"Quand ils franchissent la porte de la maison de retraite, les gens ne sont plus rien, si ce n'est des vieux qui n'ont plus la possibilité de rester chez eux. Leur histoire n'existe plus, leurs finances pompées un peu plus chaque mois, seuls leurs corps portent les stigmates d'une vie plus ou moins rude."
A-S Pelletier dénonce avec franchise, rigueur, et humanité, le "profit sans morale" qui règne dans le monde de la vieillesse, que ce soit les services de soin à domicile mais aussi les maisons de retraite. Elle relance cette honte bue de tous, détaille cette mise en coupe de la vieillesse à travers les services, les institutions, tout un système qui les rançonnent, et les maltraitent depuis des années, prenant les personnels qui tentent de s'en occuper, en étau.
Le manque d'effectif de base (0,6 agent patient), ou récurrent (faute de volonté de remplacer par du personnel qualifié), renvoie à l'enjeu de faire des économies sur le dos des anciens qui ont pourtant cotiser toute leur vie.
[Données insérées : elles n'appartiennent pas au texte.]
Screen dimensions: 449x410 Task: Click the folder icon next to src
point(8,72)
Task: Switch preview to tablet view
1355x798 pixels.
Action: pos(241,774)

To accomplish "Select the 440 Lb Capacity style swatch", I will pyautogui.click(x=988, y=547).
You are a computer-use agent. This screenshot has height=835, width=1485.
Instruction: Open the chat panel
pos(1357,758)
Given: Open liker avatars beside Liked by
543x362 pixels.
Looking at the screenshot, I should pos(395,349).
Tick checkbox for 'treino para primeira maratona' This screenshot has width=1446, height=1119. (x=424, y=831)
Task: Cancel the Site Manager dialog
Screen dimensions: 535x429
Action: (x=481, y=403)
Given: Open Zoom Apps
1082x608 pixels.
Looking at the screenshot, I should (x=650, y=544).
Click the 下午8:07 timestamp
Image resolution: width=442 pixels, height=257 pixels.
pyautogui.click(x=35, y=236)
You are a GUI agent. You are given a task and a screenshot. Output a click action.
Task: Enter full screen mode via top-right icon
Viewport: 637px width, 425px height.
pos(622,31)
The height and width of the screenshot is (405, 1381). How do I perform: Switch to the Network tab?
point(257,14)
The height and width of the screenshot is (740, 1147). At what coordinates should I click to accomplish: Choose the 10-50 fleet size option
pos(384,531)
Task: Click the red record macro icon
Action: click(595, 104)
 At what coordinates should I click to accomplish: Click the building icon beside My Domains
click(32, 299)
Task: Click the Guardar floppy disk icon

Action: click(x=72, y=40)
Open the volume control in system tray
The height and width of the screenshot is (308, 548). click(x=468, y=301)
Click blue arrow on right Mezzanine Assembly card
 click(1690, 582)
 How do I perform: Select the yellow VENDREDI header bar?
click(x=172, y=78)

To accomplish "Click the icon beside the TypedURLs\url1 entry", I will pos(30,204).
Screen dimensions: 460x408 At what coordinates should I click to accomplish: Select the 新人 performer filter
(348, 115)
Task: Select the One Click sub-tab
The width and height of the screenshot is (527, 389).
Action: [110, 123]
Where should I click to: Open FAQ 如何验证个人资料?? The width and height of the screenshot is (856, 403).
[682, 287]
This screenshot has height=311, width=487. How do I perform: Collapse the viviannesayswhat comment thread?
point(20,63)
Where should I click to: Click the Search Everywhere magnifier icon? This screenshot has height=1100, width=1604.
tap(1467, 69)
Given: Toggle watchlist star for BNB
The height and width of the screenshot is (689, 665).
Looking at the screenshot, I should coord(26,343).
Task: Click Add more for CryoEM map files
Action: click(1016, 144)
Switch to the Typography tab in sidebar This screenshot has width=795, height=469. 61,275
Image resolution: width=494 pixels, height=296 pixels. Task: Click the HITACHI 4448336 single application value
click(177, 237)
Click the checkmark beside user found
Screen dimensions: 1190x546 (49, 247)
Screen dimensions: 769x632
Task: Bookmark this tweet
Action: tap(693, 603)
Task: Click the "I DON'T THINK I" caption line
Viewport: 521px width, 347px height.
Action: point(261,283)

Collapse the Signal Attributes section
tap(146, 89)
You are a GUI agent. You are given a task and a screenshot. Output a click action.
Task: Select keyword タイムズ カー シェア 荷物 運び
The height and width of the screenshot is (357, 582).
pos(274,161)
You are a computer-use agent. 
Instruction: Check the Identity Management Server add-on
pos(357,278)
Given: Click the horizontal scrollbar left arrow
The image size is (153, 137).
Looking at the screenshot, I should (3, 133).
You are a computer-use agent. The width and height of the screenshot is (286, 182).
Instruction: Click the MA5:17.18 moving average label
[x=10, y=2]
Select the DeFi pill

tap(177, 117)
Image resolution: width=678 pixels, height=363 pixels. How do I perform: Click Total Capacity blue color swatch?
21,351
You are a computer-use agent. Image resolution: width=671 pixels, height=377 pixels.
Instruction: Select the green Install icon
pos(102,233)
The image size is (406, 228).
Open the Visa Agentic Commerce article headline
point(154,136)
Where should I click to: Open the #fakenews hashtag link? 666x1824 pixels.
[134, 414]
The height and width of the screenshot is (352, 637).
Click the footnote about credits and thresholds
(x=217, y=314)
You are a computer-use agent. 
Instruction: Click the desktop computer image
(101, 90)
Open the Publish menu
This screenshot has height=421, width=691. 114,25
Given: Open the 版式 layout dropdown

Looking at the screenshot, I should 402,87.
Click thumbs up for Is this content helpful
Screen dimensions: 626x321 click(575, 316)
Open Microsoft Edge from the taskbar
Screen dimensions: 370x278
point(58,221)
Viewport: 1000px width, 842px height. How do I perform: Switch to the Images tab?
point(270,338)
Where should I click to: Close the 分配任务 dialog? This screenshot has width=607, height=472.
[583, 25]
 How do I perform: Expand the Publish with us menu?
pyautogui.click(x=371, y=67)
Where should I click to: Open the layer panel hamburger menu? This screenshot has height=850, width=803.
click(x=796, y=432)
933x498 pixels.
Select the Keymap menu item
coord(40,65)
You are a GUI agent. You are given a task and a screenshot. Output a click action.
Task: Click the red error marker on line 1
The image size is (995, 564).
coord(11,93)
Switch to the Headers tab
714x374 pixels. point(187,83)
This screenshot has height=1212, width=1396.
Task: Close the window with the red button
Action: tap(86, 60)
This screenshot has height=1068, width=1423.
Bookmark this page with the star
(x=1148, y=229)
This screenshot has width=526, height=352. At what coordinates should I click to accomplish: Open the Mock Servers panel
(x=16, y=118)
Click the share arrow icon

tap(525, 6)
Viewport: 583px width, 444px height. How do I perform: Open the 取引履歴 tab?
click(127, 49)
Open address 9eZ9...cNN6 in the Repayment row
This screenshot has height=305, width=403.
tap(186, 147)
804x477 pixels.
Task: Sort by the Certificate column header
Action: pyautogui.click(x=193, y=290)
Comme le dit l'auteur, "le sous effectif est une pathologie contre laquelle aucun traitement n'a été trouvé"...
Il en est de même du rationnement indécent des repas (coût moyen journalier en dessous de 4 euros) par référence aux prix moyen exorbitant d'une maison de retraite imposé au résident.
Dans le milieu, "les trois F" sont ainsi le sigle du soin quotidien rationné (figure, fesses, fauteuil)...
Tout cela alors qu'il s'agit de rentabiliser un marché pouvant être juteux, notamment dans les structures privées à but lucratif, au plus grand bénéfice de leurs actionnaires.
Se référer à l'article du Monde Diplomatique de mars 2019 (Philippe Baqué), qui place l'EHPAD privé comme plus rentable qu'un centre commercial. Les grandes fortunes de France ne s'y trompent pas, de même les investisseurs bancaires, fonds de retraite ou même les fonds souverains des Emirats Arabes unis.
Sans divulgacher, cet indispensable livre témoignage s'achève par un bel hommage poétique de la fille de l'auteur à sa mère.